The continuous fear of criticism and the constant pandering to opinions to remain in good gist-log with people who shouldn’t have a single sway over any outcome of your life are difficult places to be in life.
The antidote to this beggarly lifestyle is to constantly look inward, knowing that everything needed to live the best life you want flows from the inside to the outside and not the other way round.
You should remember that the foundational tools of carrying and presenting yourself in the best way in life are the innate belief that you’re a competent and worthy person; these are inner virtues that impact outer realities. That is the key.
Remember what Eckhart Tolle said: “Those who have not found their true wealth, which is the radiant joy of Being and the deep, unshakable peace that comes with it, are beggars, even if they have great material wealth. They are looking outside for scraps of pleasure or fulfilment, for validation, security, or love, while they have a treasure within that not only includes all those things but is infinitely greater than anything the world can offer.”
The Conclusion.
Finally, this week as you go, I want you to accept accountability for the fact that this life is yours and focus only on the details which shows that you respect the reality that the life is yours.
Looking inward and focusing on building yourself instead of seeking and pandering to your outward environment for validation is the only way to focus on yourself in a way that will bring you the growth that can change your life for the better.
I know you’re going to have a great week. I’ll talk to you again soon.
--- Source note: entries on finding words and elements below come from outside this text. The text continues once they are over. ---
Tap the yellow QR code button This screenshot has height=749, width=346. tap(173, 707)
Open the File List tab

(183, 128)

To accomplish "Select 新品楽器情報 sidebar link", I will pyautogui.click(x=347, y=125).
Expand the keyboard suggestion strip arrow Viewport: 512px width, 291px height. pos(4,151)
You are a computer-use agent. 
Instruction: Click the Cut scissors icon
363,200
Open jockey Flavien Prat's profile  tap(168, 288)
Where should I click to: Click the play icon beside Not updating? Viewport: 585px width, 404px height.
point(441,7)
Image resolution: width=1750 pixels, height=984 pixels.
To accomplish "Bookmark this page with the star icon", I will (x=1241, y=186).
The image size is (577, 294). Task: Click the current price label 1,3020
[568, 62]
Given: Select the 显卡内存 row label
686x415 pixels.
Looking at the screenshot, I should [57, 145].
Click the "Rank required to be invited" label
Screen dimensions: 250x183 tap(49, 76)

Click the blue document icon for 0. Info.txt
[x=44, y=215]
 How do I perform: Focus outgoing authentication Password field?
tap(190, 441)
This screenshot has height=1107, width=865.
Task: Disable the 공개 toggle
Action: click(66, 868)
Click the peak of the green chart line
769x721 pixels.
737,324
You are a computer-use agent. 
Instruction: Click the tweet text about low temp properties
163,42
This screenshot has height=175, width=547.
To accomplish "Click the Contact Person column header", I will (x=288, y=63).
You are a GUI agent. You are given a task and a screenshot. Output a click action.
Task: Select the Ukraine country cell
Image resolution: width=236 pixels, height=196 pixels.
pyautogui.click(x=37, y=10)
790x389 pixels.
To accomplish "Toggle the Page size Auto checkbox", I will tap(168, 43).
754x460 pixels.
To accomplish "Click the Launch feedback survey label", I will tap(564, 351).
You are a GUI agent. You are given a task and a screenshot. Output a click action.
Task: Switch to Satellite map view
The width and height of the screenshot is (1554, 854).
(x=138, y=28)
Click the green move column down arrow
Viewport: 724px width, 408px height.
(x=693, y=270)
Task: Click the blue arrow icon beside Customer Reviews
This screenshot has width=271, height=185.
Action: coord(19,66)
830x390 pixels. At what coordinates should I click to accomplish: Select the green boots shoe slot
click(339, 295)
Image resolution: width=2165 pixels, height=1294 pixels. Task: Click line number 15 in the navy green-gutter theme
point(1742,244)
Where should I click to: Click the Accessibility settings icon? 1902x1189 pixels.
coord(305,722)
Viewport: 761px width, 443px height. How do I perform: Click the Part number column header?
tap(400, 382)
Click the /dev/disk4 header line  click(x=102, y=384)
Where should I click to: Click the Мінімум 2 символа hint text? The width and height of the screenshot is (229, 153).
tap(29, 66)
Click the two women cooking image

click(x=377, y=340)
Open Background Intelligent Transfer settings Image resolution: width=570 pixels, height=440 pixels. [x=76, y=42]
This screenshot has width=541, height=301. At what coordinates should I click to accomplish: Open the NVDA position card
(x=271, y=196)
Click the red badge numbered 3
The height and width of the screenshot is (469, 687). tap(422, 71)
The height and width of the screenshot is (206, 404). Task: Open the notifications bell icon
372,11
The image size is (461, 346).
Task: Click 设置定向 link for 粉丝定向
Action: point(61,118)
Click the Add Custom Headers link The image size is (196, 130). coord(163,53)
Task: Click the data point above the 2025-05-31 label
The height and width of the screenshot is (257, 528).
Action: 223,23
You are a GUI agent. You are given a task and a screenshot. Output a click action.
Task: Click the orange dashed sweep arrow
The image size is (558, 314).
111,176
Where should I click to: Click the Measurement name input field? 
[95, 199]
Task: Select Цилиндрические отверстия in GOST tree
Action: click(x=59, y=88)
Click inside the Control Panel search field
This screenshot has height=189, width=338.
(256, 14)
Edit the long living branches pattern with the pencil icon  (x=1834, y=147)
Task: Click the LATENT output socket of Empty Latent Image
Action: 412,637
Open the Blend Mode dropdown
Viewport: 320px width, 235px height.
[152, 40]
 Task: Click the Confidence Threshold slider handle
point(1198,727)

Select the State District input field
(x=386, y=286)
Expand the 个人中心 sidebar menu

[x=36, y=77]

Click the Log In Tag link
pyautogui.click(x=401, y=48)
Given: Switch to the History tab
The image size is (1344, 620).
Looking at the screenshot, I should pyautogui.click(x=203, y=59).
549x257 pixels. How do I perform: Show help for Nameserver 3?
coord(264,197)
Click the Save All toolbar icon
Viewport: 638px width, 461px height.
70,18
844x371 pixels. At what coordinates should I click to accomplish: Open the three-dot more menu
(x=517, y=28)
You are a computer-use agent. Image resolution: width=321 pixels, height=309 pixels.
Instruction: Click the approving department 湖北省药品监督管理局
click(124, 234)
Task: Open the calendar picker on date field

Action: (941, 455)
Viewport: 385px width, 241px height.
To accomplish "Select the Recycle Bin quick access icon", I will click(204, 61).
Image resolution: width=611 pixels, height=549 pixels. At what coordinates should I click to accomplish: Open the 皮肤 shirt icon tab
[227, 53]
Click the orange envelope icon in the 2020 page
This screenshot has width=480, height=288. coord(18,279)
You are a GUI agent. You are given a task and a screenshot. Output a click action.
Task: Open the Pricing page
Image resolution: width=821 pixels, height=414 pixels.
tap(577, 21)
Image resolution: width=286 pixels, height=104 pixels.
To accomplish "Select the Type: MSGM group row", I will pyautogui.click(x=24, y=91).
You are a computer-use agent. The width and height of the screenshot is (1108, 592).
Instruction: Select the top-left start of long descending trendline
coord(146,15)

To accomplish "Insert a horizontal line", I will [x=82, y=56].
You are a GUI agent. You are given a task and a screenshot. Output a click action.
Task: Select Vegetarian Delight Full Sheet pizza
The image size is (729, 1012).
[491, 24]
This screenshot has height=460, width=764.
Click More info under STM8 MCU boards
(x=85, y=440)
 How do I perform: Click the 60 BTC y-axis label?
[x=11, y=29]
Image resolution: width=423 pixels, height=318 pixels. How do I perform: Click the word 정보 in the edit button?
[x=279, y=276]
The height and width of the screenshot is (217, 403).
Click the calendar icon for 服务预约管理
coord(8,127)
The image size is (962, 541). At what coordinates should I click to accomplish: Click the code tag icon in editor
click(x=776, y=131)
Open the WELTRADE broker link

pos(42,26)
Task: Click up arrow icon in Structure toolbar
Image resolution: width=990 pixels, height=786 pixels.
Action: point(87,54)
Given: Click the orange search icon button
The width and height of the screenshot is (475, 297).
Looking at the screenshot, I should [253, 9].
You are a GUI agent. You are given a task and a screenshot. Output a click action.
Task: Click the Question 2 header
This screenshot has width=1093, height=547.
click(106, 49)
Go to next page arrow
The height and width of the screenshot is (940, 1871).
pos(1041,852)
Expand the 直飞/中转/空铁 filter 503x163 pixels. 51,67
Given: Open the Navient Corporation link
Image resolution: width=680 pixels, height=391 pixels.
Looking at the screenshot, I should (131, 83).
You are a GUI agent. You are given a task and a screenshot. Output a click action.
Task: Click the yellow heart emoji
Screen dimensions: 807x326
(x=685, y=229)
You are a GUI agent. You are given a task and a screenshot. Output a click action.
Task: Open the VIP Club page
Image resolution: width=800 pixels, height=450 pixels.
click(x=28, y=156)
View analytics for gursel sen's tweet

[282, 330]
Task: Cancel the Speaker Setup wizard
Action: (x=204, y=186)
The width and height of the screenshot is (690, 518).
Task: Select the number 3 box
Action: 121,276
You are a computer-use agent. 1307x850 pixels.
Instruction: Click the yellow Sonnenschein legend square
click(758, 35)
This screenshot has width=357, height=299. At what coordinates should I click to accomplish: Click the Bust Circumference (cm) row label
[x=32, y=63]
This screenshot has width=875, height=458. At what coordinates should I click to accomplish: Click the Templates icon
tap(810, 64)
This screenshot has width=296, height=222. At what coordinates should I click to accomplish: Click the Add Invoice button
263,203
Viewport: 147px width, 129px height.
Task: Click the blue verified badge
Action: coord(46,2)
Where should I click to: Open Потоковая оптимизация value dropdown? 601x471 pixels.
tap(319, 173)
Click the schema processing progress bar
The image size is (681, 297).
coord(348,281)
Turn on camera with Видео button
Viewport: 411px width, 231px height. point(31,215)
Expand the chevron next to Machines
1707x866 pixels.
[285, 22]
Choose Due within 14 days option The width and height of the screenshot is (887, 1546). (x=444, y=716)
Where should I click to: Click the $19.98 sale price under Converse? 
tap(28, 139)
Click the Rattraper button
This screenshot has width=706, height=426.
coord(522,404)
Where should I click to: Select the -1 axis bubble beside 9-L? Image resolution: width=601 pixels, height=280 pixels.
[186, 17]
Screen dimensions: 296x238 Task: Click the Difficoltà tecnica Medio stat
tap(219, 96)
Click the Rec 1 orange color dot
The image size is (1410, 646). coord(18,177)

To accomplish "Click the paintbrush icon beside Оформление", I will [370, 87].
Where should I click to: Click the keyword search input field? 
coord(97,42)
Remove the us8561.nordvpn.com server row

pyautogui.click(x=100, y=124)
Thank you so much for this post, T.I.G. It was such a beautiful and relatable read and honestly it spoke to me deeply.
Here’s my little input to the post:
It is very easy to seek validation from others, sometimes without even realizing it. You wear something beautiful and feel good in it, but the moment you don’t get a compliment or acknowledgment from someone else, you begin to question yourself.
But here’s the truth: people are often impacted by what you do or who you are without ever telling you. And sometimes, that quiet impact is the most powerful kind.
Over time, I’ve learned to make a conscious effort to find my validation within. I speak life over myself. I say things like:
“I am beautiful. I am wonderfully made. I am well-versed in all branches of life. My light shines everywhere I go. People see me and want to engage with me. I am gifted with wisdom and good judgment. I am strong, healthy, and full of grace. Wherever I find myself, I am ten times better and more capable than I even imagine.”
I truly believe that when we speak these words over ourselves, we are planting seeds. Seeds that eventually blossom into confidence, clarity, and growth.
We don’t need the world’s applause to bloom, we just need to believe in our own light and water it daily.